L’approccio di sviluppo sociale delle comunità presuppone che il modello venga concretamente definito attraverso il protagonismo delle persone e degli attori istituzionali e non, che vivono nel territorio. Il presupposto su cui si fonda è duplice: a) qualunque processo di sviluppo, per essere duraturo e significativo, deve nascere dal reale protagonismo delle persone che vivono la comunità b) i legami relazionali sono il fondamento dei processi di cambiamento di un territorio. Tale approccio però non è puramente metodologico, non definisce esclusivamente strumenti per il “fare”. Al contrario, presuppone una precisa scelta che attiene alla dimensione politica dei diversi soggetti che agiscono la comunità, ed in particolare, tra questi, del Terzo Settore.

E per un ETS la dimensione politica si concretizza nella motivazione collettiva che rappresenta il senso dell’agire di un’organizzazione. Porta con sé l’urgenza di una scelta forte, di campo, a monte di qualsivoglia attività o servizio reso, per quanto prezioso ed importante. E’ la scelta di operare per il cambiamento, per la costruzione del benessere, per una visione di futuro ed è soprattutto consapevolezza dell’importanza del proprio ruolo. Trattasi in altre parole della costruzione condivisa, all’interno di un percorso comune, di una giustizia sociale che è altro, e molto più di un’assistenza verso i “bisognosi” o di una sensibilità verso temi rilevanti, quali l’ambiente, la cultura o lo sport. L’impegno per la costruzione, fondamento della stessa esistenza del terzo settore, di una società equa e solidale, capace di futuro, all’interno della quale possano trovare cittadinanza ed essere protagonisti tutti, a partire dalle fasce più deboli e fragili.
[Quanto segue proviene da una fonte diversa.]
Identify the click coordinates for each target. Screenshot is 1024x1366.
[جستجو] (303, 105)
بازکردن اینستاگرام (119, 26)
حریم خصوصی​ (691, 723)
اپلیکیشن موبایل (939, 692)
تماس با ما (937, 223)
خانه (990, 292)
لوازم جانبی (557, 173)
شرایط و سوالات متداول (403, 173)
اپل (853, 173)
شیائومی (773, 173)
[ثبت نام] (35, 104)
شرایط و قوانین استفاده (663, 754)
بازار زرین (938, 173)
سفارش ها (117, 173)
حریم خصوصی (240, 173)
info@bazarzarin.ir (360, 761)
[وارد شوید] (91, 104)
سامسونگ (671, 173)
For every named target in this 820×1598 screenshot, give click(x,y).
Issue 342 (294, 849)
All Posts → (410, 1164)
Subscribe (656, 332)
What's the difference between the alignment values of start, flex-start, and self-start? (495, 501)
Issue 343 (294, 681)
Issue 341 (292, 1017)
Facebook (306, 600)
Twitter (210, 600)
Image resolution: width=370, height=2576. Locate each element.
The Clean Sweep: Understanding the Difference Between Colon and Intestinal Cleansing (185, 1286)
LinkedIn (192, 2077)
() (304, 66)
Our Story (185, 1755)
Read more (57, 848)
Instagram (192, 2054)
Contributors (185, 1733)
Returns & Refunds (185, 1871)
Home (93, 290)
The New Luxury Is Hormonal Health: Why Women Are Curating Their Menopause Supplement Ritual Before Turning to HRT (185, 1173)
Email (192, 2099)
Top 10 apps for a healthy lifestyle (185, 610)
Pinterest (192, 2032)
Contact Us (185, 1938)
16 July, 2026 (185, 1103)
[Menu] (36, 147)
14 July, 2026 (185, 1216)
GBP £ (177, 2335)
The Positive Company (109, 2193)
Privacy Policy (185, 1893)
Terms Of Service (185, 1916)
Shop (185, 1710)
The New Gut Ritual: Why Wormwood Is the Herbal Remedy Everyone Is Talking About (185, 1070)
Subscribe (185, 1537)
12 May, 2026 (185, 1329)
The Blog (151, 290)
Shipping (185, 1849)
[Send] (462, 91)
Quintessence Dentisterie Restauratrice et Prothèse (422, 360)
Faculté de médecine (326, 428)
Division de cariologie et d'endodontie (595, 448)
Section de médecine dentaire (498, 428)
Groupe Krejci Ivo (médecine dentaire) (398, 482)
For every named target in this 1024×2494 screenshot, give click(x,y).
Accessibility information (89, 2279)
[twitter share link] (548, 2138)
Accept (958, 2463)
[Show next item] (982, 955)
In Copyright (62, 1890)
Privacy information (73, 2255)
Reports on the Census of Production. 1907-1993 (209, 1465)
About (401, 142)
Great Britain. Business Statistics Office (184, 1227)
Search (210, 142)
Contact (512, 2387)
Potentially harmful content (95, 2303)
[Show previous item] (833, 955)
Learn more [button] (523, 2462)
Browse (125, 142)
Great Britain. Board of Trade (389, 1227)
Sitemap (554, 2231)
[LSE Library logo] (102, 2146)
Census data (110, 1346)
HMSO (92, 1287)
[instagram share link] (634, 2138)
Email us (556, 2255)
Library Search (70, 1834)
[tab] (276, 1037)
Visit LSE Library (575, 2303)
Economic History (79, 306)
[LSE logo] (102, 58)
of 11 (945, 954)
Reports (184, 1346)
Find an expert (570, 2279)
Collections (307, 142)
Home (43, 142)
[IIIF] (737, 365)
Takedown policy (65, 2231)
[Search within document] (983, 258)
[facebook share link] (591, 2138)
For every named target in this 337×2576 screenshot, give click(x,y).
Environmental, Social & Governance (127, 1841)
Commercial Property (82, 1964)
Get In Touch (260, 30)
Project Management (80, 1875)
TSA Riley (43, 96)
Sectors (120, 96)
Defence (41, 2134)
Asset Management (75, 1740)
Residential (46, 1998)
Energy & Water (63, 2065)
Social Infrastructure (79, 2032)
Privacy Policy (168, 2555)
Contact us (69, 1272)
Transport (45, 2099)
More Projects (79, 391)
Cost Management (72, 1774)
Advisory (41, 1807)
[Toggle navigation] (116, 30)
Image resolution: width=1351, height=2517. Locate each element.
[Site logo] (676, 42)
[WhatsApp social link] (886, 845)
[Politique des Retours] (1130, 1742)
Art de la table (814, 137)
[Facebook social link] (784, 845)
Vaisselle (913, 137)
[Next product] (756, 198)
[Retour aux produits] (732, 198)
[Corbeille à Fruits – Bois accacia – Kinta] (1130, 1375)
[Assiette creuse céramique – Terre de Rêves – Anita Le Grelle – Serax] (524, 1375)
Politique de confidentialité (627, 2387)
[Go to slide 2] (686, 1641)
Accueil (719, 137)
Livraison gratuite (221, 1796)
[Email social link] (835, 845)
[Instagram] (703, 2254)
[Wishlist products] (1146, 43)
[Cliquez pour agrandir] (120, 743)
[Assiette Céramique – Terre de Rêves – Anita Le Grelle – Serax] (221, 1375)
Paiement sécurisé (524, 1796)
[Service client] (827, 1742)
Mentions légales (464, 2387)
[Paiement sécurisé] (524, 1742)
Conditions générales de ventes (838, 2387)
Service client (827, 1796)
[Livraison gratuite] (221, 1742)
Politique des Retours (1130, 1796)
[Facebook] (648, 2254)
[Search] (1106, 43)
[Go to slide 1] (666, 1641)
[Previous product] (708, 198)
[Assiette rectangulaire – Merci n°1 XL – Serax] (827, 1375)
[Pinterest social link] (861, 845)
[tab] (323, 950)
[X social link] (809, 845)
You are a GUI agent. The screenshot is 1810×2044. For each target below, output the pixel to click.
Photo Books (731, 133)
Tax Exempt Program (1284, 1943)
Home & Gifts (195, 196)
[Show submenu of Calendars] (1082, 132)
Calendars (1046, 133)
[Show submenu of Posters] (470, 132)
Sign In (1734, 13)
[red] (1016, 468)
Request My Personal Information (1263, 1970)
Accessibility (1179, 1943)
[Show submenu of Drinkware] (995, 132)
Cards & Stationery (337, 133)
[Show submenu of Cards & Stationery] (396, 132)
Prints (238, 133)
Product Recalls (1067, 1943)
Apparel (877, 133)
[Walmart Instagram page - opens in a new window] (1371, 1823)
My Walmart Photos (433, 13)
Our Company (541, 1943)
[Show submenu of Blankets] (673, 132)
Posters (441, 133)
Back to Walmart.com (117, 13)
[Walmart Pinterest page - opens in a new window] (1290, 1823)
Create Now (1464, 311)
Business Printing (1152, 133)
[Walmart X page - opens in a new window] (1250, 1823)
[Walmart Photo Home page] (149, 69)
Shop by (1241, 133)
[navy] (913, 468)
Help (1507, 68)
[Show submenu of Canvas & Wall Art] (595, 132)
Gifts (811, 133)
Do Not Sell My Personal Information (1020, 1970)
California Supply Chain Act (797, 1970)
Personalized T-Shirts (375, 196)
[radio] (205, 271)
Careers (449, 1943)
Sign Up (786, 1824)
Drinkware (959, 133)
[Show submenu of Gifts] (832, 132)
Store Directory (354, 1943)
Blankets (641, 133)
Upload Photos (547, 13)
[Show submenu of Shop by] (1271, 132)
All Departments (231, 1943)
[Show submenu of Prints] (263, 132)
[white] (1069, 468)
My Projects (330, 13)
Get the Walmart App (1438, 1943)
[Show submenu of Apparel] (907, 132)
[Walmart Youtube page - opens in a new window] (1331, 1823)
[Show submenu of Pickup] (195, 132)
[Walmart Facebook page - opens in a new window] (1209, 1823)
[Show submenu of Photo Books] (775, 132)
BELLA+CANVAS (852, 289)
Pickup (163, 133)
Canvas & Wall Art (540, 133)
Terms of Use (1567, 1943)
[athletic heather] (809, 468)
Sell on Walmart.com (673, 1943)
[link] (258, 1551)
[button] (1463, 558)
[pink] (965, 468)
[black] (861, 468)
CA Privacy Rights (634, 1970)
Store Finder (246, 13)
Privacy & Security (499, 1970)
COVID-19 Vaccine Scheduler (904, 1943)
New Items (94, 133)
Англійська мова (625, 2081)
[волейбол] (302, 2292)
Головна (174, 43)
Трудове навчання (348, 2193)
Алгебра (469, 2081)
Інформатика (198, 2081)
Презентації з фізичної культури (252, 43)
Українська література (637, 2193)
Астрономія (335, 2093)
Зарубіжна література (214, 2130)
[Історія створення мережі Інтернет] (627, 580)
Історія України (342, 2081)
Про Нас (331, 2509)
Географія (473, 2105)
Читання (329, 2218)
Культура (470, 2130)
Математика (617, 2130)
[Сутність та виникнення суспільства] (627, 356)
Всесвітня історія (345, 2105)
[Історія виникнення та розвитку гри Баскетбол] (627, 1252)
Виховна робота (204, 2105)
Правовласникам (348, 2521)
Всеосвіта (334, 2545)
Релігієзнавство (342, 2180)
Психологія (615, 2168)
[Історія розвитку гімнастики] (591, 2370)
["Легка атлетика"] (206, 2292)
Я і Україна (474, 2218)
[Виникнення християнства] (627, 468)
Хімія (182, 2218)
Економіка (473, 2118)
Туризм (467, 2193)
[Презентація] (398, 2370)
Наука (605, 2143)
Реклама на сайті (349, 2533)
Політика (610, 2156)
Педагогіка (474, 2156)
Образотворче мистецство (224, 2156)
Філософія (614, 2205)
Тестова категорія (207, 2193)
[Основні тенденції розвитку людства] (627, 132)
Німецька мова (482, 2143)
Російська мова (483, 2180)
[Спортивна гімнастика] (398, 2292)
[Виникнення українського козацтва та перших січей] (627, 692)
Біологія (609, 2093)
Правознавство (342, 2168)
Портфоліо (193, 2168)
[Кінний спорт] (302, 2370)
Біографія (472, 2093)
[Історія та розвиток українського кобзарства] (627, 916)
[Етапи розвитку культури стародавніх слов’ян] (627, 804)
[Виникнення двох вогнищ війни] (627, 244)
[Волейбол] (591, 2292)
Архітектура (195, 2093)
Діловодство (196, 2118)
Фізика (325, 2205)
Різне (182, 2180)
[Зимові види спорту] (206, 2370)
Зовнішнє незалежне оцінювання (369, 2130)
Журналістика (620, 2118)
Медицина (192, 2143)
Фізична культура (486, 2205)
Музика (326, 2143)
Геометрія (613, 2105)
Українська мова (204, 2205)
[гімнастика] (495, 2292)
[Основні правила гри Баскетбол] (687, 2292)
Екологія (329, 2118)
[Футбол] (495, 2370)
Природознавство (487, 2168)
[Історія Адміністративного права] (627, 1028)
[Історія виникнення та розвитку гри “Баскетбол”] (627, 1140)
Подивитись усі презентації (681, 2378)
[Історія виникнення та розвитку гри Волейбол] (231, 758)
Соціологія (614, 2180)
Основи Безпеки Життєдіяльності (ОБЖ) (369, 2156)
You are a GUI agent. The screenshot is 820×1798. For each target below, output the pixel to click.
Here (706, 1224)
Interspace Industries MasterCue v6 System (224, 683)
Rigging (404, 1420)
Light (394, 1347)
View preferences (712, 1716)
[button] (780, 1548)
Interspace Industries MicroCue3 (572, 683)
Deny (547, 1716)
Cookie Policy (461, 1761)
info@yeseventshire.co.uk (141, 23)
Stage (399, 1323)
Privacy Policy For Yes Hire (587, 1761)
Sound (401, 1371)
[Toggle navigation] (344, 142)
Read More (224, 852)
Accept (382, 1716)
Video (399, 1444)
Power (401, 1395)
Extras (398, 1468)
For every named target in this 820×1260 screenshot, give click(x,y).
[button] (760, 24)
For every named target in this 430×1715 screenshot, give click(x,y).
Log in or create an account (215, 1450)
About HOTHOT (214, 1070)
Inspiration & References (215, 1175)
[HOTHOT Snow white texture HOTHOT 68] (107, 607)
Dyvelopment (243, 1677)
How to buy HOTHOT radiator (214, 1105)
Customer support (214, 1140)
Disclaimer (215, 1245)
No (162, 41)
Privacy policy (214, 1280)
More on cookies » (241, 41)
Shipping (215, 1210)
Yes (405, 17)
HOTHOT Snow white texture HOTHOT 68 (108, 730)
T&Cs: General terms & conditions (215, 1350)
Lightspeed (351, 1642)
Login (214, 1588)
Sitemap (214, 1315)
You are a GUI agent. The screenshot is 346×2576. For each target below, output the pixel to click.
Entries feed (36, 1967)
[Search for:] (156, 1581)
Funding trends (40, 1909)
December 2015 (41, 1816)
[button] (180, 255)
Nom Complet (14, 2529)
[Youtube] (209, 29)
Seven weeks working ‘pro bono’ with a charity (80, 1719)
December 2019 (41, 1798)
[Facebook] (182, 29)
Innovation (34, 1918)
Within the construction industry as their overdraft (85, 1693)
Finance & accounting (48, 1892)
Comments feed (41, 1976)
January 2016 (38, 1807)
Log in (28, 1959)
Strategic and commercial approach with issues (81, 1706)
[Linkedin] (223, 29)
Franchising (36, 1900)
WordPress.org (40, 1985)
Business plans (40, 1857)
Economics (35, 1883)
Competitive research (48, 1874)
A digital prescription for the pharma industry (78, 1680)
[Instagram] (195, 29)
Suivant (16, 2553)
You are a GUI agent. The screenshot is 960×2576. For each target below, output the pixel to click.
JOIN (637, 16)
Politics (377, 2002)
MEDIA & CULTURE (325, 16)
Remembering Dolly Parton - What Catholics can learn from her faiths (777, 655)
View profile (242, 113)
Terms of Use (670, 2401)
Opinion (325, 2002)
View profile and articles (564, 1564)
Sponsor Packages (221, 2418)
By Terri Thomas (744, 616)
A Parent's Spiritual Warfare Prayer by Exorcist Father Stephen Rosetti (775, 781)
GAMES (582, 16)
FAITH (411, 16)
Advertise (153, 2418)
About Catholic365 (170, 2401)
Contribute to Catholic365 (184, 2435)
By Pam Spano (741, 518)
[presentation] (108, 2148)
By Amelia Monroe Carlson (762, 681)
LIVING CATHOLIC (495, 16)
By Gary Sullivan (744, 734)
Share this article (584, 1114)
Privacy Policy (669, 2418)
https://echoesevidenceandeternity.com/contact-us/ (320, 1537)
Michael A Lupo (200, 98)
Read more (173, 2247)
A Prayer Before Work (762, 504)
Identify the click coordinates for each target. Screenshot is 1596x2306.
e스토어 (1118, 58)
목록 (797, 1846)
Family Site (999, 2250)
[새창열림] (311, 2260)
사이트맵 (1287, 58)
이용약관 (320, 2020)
In tale visione il capitale sociale, frutto delle interazioni e delle relazioni tra gli attori di un territorio, è il presupposto allo sviluppo, l’humus sul quale si può poggiare il modello di comunità che si intende costruire. Nel tempo ci siamo abituati a progettare le nostre azioni partendo dai “bisogni” di un territorio. Questa modalità, ineccepibile sotto il profilo metodologico, ha però determinato un’abitudine al pensiero di retrospettiva: lavorare sui bisogni porta spesso ad agire per necessità, molte volte sull’emergenza. Porta inevitabilmente a guardare al passato, costruendo una visione di futuro fondata esclusivamente sulla risoluzione dei problemi e delle criticità. Lo sviluppo sociale di una comunità invece passa per le aspirazioni, per i desiderata delle persone che la abitano e necessita di un cambio deciso di paradigma. Richiede di passare dai “bisogni” ai “sogni”, dalla retrospettiva alla prospettiva. Si tratta di restituire così alle comunità la principale risorsa per il cambiamento: la consapevolezza di un futuro possibile.